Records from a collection

'''

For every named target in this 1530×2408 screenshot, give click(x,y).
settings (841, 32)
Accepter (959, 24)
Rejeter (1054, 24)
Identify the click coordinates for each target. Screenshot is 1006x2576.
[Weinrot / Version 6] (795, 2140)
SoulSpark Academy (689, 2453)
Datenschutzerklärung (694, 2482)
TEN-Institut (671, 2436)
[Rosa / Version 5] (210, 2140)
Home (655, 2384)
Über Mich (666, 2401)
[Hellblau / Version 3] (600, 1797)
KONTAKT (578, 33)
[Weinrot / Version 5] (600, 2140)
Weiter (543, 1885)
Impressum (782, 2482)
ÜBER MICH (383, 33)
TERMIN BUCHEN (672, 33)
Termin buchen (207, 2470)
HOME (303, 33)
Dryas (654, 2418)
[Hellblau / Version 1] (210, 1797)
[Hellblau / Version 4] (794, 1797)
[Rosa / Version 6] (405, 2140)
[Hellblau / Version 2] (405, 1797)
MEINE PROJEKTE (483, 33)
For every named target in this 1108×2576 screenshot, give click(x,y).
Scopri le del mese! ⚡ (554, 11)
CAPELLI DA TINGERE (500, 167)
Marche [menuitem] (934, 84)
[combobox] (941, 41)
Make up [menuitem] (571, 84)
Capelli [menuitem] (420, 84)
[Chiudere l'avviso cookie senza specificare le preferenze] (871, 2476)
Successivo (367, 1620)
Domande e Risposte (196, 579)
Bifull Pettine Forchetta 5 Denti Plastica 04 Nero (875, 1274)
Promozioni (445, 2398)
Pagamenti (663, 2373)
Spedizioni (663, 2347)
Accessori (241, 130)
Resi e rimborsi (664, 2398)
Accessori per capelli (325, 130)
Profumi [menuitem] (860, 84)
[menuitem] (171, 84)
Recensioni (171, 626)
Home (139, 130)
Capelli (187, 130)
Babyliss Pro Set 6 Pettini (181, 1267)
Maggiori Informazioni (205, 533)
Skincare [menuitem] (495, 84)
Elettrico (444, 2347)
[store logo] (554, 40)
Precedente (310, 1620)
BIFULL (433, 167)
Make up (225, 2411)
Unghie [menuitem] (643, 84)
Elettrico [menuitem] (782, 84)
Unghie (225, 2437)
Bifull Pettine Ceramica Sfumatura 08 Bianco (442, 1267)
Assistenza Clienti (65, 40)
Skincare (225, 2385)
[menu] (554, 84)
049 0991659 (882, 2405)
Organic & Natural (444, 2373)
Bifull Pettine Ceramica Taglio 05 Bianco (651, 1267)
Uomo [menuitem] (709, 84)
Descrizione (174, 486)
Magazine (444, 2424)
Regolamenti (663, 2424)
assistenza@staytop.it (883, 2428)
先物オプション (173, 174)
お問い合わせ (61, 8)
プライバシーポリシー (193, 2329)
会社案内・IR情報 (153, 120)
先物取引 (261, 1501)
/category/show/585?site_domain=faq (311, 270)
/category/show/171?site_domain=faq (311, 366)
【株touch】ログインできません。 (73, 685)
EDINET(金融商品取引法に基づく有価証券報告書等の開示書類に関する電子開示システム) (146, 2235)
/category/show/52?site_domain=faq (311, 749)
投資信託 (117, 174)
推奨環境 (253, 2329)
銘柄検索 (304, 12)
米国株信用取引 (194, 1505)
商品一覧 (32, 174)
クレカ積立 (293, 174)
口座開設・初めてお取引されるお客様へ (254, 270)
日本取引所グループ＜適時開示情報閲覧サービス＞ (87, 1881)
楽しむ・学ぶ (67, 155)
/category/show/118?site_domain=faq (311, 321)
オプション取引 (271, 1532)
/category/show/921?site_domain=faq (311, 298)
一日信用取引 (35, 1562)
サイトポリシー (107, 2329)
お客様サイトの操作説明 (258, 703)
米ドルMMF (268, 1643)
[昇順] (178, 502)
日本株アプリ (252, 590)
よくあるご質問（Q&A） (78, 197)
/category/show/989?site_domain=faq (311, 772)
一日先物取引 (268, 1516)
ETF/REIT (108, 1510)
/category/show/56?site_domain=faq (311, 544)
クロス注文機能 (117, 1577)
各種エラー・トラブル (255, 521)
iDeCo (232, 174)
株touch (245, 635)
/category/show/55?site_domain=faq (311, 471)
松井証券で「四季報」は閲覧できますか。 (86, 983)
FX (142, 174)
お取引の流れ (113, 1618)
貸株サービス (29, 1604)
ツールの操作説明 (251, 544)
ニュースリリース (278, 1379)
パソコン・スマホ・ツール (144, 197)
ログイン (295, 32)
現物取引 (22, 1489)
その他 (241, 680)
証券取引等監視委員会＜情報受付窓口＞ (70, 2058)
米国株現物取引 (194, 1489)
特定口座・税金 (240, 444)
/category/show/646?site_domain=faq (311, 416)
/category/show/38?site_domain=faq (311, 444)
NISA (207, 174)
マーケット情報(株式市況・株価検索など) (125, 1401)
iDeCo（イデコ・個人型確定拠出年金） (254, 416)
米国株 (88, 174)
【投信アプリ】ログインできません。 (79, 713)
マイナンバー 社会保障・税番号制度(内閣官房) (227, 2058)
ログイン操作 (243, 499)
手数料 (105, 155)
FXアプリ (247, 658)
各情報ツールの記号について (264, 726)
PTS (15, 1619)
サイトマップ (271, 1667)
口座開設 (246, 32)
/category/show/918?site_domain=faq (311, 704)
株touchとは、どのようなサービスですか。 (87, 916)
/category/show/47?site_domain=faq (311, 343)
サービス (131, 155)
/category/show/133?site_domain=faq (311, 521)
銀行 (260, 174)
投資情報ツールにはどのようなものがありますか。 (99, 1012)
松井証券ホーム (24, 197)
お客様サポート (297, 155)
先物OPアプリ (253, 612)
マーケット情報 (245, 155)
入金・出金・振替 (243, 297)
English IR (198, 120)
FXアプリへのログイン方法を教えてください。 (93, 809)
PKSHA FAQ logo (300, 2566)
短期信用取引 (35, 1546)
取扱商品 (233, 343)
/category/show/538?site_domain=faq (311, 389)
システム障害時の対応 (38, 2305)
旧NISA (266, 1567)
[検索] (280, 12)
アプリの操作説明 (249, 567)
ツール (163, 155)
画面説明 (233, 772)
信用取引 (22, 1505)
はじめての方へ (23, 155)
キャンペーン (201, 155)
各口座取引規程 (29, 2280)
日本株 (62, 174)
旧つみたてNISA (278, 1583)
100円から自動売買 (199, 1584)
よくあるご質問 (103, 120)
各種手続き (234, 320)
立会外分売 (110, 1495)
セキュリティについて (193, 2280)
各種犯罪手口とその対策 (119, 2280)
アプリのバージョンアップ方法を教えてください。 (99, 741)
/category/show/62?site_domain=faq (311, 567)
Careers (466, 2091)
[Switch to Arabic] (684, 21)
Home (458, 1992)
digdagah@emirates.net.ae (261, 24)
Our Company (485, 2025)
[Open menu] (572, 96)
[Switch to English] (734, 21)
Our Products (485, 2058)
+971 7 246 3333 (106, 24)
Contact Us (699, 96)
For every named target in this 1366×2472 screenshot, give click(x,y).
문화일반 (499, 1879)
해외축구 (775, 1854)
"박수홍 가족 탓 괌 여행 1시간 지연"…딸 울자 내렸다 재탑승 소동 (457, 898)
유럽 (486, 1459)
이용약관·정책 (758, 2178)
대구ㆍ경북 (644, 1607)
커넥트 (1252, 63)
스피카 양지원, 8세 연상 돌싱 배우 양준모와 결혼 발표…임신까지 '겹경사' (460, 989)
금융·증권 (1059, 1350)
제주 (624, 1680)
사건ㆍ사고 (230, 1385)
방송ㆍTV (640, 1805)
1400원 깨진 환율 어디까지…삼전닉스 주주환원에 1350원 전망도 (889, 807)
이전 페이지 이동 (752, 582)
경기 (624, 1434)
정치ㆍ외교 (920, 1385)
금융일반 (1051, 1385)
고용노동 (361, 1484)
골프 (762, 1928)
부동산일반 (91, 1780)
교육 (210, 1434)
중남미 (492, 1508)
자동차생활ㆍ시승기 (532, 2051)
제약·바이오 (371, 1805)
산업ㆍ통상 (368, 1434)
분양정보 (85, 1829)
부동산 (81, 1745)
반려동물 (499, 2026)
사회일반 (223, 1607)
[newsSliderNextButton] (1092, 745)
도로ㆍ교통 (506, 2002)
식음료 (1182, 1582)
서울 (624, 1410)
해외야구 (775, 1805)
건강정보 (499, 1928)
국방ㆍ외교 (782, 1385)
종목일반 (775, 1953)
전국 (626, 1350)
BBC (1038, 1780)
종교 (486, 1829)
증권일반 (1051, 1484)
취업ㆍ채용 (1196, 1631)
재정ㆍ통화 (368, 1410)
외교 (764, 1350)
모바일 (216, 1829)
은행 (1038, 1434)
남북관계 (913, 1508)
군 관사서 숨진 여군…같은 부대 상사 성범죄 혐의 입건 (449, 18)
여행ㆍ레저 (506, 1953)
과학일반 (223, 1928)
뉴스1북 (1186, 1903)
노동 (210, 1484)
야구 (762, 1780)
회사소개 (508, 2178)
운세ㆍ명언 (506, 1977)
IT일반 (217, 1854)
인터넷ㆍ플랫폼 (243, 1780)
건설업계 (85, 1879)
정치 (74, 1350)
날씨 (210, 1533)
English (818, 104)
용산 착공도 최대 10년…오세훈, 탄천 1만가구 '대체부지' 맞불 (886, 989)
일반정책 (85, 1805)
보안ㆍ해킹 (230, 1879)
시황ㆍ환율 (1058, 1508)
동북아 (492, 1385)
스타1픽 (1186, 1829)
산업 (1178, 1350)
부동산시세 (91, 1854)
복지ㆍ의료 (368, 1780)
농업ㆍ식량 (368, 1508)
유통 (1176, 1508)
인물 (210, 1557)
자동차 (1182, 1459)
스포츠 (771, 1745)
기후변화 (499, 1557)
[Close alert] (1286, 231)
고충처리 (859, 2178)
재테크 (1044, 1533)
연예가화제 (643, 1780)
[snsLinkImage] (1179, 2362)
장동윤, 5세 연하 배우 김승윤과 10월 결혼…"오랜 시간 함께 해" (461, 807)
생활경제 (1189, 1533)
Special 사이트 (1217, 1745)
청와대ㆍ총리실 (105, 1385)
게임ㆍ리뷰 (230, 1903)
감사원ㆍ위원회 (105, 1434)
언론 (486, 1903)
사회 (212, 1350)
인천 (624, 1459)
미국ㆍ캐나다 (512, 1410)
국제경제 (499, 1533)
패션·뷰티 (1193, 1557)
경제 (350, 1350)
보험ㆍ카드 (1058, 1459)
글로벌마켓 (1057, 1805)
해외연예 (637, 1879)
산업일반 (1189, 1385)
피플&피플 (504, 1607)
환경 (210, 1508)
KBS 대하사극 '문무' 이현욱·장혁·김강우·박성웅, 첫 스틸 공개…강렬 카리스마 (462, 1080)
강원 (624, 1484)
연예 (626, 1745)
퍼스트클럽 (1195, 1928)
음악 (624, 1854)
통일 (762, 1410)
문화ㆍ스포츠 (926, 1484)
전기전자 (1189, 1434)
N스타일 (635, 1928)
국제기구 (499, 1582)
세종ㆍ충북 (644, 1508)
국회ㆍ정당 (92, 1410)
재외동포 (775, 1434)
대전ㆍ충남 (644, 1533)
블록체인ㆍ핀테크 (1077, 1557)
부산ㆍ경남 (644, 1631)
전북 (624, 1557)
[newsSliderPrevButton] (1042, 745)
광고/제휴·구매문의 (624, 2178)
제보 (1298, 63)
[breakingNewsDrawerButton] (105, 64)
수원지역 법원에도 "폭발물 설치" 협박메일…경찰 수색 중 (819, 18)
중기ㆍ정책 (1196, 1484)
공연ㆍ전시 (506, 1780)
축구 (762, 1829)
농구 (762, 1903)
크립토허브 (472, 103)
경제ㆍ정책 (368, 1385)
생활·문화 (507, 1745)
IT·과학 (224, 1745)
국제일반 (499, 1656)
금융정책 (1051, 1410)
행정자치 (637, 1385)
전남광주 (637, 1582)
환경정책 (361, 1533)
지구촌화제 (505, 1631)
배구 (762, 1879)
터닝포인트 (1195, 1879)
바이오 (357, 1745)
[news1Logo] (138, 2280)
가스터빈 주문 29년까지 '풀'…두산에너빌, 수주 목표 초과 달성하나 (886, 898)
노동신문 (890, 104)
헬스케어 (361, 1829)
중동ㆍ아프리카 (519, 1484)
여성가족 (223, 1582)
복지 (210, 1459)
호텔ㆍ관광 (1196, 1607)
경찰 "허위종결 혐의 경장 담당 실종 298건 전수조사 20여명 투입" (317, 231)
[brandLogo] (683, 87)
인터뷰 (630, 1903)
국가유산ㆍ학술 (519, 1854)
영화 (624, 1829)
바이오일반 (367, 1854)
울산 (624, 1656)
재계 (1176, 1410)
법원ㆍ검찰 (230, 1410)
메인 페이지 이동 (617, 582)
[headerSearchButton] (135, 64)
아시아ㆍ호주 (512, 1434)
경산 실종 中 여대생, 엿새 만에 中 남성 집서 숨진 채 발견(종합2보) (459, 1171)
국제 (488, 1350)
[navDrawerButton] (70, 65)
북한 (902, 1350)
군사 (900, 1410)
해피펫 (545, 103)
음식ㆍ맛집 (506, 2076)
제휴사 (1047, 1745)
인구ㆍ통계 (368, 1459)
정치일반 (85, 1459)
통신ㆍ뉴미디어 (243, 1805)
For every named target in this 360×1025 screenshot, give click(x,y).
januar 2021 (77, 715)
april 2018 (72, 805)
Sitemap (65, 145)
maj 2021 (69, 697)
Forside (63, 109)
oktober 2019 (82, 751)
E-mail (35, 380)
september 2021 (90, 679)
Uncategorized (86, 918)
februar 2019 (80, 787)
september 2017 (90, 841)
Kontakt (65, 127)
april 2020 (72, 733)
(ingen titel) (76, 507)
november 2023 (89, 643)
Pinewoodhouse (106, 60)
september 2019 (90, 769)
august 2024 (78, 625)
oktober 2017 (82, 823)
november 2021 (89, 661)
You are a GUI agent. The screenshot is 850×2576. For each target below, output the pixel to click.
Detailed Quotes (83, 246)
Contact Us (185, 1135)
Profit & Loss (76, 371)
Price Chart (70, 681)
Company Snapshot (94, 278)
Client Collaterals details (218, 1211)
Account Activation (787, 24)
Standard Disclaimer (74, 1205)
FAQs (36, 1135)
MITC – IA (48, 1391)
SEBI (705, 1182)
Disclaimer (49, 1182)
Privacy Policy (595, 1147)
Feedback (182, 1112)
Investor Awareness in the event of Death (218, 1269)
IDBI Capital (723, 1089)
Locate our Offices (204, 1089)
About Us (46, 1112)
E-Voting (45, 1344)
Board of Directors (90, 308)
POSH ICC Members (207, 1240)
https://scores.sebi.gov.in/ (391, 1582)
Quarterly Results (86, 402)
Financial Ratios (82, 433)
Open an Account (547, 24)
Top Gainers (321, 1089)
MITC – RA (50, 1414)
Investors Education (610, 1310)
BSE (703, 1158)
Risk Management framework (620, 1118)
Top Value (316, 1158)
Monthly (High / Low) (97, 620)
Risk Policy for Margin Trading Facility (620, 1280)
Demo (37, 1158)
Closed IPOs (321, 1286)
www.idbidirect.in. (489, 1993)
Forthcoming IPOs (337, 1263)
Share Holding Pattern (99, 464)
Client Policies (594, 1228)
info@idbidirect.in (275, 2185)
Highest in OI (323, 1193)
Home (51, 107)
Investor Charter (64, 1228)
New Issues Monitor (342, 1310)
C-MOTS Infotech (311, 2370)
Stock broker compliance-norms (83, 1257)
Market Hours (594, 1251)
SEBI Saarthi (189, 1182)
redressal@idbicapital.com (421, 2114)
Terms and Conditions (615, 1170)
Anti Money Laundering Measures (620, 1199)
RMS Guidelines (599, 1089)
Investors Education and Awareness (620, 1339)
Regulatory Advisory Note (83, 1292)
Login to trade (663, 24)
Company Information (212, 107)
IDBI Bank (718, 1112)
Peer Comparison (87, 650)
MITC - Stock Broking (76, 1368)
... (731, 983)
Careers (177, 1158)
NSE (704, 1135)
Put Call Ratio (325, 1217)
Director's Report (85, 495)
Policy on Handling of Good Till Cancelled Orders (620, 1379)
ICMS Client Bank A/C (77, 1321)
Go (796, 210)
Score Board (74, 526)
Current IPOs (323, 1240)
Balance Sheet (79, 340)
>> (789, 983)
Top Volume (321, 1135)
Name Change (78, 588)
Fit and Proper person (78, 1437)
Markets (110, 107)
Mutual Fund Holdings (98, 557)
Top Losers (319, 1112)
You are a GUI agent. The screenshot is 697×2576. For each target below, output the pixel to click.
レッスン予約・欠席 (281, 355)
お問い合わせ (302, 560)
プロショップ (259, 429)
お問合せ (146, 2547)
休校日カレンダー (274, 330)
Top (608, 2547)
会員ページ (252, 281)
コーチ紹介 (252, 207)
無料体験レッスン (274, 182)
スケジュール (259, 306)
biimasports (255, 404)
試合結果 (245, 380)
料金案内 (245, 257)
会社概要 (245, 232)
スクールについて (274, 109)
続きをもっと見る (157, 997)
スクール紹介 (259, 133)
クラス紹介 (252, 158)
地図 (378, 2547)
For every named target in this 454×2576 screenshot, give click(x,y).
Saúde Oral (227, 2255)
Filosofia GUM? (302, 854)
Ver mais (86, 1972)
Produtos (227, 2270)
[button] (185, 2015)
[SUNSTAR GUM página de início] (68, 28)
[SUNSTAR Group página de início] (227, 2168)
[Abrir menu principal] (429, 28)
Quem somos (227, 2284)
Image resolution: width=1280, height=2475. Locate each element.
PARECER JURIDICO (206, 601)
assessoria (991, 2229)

'''

▶ **Your objective**
In the data above, retype exactly and only the lines between the one holding "Profumi [menuitem] (860, 84)" and the one holding "プライバシーポリシー (193, 2329)", inclusive.

▶ **Your response**
Profumi [menuitem] (860, 84)
[menuitem] (171, 84)
Recensioni (171, 626)
Home (139, 130)
Capelli (187, 130)
Babyliss Pro Set 6 Pettini (181, 1267)
Maggiori Informazioni (205, 533)
Skincare [menuitem] (495, 84)
Elettrico (444, 2347)
[store logo] (554, 40)
Precedente (310, 1620)
BIFULL (433, 167)
Make up (225, 2411)
Unghie [menuitem] (643, 84)
Elettrico [menuitem] (782, 84)
Unghie (225, 2437)
Bifull Pettine Ceramica Sfumatura 08 Bianco (442, 1267)
Assistenza Clienti (65, 40)
Skincare (225, 2385)
[menu] (554, 84)
049 0991659 (882, 2405)
Organic & Natural (444, 2373)
Bifull Pettine Ceramica Taglio 05 Bianco (651, 1267)
Uomo [menuitem] (709, 84)
Descrizione (174, 486)
Magazine (444, 2424)
Regolamenti (663, 2424)
assistenza@staytop.it (883, 2428)
先物オプション (173, 174)
お問い合わせ (61, 8)
プライバシーポリシー (193, 2329)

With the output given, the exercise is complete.